Joel took the Old Gentleman aside one Day and said to him: "Father,
you are not long for this World, and to save Lawyer Fees and avoid a
tie-up in the Probate Court, I think you ought to cut up your Estate
your own self, and then you will know it is done Right."
"How had I better divide it?" asked the Old Gentleman.
"You can put the whole Shooting-Match in my Name," suggested Joel.
"That will save a lot of Writing.

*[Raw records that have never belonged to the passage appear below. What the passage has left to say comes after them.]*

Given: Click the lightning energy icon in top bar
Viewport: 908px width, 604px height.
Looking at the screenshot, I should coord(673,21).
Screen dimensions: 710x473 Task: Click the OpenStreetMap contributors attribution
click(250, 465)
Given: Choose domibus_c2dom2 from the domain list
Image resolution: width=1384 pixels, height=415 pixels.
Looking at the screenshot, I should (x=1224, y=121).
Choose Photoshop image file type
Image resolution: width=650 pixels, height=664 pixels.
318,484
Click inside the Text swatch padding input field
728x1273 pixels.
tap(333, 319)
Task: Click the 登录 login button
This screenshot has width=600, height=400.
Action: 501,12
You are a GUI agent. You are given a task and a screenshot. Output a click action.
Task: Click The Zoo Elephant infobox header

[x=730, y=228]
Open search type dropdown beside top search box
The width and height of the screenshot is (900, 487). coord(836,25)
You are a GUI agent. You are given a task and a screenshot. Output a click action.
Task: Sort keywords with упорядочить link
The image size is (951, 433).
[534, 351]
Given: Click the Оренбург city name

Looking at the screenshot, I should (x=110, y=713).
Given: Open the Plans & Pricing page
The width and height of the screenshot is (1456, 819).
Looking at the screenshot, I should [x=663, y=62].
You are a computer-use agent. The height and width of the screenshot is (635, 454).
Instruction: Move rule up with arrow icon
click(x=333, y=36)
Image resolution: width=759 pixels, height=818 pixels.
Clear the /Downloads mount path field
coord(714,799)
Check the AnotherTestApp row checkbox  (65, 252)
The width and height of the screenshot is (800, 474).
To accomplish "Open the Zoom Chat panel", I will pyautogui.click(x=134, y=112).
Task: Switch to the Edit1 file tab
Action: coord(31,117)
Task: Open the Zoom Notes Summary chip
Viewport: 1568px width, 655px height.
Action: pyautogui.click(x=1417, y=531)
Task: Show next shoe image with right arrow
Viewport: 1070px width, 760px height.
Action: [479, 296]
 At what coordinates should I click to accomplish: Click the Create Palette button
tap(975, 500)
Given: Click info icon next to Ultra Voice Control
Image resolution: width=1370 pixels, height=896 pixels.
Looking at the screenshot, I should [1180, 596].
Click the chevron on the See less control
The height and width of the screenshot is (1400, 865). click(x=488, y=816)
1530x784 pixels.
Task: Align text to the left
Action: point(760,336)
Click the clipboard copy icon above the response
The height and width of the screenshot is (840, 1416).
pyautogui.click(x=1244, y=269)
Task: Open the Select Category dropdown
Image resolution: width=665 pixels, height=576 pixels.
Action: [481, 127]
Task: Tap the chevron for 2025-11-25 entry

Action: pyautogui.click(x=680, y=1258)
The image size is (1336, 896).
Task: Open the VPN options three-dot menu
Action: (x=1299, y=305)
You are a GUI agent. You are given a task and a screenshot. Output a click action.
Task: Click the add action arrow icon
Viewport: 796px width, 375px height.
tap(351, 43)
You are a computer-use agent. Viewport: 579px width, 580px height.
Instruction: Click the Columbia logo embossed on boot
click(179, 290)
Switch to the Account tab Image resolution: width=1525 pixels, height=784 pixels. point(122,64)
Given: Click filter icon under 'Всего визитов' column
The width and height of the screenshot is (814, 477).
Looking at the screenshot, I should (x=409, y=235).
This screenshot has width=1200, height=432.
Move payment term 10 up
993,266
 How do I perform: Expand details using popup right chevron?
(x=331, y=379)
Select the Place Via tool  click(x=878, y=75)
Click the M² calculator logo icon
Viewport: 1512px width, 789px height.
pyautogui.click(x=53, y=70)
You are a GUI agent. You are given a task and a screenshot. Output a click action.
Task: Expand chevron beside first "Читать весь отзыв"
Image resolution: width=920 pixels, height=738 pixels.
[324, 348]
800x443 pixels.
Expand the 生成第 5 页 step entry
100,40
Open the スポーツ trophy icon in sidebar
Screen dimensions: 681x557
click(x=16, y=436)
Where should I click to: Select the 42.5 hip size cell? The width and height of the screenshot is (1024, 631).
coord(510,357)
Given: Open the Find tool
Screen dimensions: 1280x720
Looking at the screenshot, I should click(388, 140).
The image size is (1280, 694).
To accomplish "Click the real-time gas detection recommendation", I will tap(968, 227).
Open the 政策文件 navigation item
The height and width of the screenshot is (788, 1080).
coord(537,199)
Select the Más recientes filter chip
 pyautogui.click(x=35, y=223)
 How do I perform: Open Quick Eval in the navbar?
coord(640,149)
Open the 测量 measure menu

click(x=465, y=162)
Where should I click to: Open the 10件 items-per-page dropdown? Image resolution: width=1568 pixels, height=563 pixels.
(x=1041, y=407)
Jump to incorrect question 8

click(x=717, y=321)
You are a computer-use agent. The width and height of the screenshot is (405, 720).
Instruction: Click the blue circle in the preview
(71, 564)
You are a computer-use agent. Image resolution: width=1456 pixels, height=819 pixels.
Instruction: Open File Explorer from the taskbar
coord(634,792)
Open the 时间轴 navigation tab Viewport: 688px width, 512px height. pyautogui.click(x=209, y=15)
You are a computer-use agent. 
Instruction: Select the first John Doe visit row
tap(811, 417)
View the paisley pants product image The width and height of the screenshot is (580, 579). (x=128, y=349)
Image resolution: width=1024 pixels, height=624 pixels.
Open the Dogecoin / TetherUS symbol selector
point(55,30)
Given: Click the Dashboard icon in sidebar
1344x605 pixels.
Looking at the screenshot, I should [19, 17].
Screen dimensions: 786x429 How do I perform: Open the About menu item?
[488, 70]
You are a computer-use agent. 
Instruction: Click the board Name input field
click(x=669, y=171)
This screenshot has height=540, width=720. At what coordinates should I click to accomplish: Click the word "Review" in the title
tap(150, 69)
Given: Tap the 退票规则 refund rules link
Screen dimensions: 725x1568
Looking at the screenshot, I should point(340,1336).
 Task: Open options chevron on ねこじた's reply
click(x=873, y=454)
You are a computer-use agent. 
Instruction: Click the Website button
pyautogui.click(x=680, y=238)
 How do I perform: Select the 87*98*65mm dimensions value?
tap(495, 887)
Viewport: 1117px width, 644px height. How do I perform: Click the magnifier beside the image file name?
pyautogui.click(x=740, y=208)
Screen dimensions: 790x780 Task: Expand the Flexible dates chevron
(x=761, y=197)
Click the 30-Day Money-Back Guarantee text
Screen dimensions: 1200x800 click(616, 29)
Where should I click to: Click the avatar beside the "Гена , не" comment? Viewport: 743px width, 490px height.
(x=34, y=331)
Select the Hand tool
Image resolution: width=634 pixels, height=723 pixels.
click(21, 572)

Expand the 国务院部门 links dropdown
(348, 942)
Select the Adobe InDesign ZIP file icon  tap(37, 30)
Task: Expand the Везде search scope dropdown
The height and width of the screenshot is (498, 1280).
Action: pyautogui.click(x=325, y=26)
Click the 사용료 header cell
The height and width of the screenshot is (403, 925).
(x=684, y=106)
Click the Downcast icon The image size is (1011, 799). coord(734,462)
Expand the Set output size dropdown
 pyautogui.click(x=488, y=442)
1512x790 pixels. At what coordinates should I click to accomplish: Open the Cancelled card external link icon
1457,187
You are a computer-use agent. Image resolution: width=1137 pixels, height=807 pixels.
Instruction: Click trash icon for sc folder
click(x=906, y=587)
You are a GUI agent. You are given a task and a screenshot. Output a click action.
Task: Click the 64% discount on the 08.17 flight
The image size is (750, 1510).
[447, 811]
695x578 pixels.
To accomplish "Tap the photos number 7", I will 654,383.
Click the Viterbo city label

Then if any other Relatives need
anything, they can come to me and try to Borrow it."
Joel sent for a cut-rate Shyster, who brought a bundle of Papers tied
with Green Braid, and assured the Old Gentleman that the Proceeding
was a Mere Formality. When a Legal Wolf wants to work the Do-Do on a
Soft Thing, he always springs that Gag about a Mere Formality.
Joel and the Shell-Worker moved the Old Gentleman up to a Table in the
Front Room and put a Cushion under him and slipped a Pen into his Hand
and showed him where to Sign.
After he got through filling the Blank Spaces with his John Hancock,
he didn't have a Window to hoist or a Fence to lean on. He was simply
sponging on Joel.
This went on for about a Month, and then Joel began to Fret.
[Illustration: _Over the Hills._]
"I don't think I am getting a Square Deal," said Joel. "Here is an
Ancient Party without any Assets, who lives with me Week in and Week
out and doesn't pay any Board.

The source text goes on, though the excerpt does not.